#### Task instructions:
Change "dropdown" to "drop-down list" in the items from the line with "Sign out of ClawFarm" up to and including the line with "This screenshot has height=917, width=739.", and give those lines again with everything else unchanged.
## begin Task inputs
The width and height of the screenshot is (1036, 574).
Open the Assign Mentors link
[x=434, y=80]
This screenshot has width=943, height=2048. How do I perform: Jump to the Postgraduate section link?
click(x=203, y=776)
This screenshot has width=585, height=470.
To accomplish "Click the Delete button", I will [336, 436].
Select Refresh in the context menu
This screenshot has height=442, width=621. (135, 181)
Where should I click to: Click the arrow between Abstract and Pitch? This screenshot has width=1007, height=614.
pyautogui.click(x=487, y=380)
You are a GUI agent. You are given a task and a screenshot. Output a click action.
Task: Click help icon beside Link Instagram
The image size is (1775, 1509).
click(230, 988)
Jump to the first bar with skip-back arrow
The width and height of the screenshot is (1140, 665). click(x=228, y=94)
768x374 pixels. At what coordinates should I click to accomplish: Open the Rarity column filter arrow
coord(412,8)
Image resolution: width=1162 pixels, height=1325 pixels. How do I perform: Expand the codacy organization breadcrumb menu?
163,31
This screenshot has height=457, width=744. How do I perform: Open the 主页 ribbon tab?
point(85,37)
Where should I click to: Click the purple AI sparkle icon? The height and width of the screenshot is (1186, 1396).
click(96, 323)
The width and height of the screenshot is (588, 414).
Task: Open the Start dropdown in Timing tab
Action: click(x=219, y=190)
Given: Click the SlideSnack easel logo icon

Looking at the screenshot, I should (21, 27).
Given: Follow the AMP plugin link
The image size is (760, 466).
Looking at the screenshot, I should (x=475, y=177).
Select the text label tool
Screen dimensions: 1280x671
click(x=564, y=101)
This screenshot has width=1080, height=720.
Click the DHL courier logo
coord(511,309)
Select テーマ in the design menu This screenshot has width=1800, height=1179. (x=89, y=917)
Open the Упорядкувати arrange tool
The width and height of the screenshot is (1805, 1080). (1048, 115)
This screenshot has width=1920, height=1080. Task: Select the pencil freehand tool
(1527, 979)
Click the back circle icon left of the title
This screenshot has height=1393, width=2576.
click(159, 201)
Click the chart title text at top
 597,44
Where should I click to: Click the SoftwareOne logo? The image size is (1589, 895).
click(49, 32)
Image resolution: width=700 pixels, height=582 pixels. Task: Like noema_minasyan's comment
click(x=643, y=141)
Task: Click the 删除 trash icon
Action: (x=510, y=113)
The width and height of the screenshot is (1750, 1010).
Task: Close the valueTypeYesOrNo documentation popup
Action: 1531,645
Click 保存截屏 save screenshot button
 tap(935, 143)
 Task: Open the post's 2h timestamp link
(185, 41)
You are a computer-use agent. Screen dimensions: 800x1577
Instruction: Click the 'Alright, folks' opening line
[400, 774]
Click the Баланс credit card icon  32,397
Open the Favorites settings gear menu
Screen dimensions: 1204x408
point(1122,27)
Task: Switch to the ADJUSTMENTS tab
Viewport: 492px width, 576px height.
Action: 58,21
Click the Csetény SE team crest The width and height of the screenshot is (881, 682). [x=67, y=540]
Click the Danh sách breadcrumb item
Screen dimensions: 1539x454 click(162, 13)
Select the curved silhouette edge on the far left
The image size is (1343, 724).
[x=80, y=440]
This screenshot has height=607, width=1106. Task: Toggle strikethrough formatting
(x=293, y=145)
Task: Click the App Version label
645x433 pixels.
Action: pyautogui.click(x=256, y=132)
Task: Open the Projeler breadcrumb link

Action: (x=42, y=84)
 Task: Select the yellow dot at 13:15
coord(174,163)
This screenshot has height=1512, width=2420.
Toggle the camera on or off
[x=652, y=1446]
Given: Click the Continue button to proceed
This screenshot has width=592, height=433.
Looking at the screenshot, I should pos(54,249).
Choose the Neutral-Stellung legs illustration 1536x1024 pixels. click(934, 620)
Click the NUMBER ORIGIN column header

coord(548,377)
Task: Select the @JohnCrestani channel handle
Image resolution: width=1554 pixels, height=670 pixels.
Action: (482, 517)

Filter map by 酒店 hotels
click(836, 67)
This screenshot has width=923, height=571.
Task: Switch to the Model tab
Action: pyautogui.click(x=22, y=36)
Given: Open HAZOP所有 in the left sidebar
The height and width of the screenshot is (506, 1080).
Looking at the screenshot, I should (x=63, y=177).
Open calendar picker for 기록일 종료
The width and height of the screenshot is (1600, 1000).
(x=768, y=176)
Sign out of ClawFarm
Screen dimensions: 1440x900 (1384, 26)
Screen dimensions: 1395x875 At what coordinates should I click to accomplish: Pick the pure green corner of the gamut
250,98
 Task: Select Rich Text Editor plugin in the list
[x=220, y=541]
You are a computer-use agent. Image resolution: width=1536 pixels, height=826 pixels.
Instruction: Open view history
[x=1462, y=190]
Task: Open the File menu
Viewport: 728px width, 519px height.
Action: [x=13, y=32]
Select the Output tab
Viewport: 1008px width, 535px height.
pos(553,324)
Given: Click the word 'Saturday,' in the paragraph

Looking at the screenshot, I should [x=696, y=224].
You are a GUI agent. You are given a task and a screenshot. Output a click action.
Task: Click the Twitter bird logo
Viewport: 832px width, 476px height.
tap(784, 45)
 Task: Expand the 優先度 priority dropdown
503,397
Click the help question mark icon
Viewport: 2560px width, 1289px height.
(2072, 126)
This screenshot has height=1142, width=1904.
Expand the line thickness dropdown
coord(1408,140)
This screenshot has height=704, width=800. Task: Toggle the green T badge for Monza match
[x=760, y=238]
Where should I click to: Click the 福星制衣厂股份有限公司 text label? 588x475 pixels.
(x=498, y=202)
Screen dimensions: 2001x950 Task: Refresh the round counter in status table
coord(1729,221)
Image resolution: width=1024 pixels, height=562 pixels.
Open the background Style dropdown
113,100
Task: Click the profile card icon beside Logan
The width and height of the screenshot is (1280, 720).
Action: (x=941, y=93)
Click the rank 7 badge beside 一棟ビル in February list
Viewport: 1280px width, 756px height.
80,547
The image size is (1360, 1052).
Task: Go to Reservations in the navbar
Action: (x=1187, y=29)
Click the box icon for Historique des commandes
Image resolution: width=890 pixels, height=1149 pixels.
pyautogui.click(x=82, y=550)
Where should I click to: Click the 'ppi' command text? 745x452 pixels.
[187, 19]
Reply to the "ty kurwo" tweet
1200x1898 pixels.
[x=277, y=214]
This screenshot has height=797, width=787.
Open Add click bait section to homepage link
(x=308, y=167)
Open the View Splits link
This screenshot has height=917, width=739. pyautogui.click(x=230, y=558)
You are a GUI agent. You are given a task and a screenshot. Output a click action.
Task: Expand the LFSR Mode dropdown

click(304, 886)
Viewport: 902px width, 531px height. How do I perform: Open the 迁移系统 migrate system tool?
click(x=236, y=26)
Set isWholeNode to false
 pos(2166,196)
## end Task inputs
#### Answer in full:
Sign out of ClawFarm
Screen dimensions: 1440x900 (1384, 26)
Screen dimensions: 1395x875 At what coordinates should I click to accomplish: Pick the pure green corner of the gamut
250,98
 Task: Select Rich Text Editor plugin in the list
[x=220, y=541]
You are a computer-use agent. Image resolution: width=1536 pixels, height=826 pixels.
Instruction: Open view history
[x=1462, y=190]
Task: Open the File menu
Viewport: 728px width, 519px height.
Action: [x=13, y=32]
Select the Output tab
Viewport: 1008px width, 535px height.
pos(553,324)
Given: Click the word 'Saturday,' in the paragraph

Looking at the screenshot, I should [x=696, y=224].
You are a GUI agent. You are given a task and a screenshot. Output a click action.
Task: Click the Twitter bird logo
Viewport: 832px width, 476px height.
tap(784, 45)
 Task: Expand the 優先度 priority drop-down list
503,397
Click the help question mark icon
Viewport: 2560px width, 1289px height.
(2072, 126)
This screenshot has height=1142, width=1904.
Expand the line thickness drop-down list
coord(1408,140)
This screenshot has height=704, width=800. Task: Toggle the green T badge for Monza match
[x=760, y=238]
Where should I click to: Click the 福星制衣厂股份有限公司 text label? 588x475 pixels.
(x=498, y=202)
Screen dimensions: 2001x950 Task: Refresh the round counter in status table
coord(1729,221)
Image resolution: width=1024 pixels, height=562 pixels.
Open the background Style drop-down list
113,100
Task: Click the profile card icon beside Logan
The width and height of the screenshot is (1280, 720).
Action: (x=941, y=93)
Click the rank 7 badge beside 一棟ビル in February list
Viewport: 1280px width, 756px height.
80,547
The image size is (1360, 1052).
Task: Go to Reservations in the navbar
Action: (x=1187, y=29)
Click the box icon for Historique des commandes
Image resolution: width=890 pixels, height=1149 pixels.
pyautogui.click(x=82, y=550)
Where should I click to: Click the 'ppi' command text? 745x452 pixels.
[187, 19]
Reply to the "ty kurwo" tweet
1200x1898 pixels.
[x=277, y=214]
This screenshot has height=797, width=787.
Open Add click bait section to homepage link
(x=308, y=167)
Open the View Splits link
This screenshot has height=917, width=739. pyautogui.click(x=230, y=558)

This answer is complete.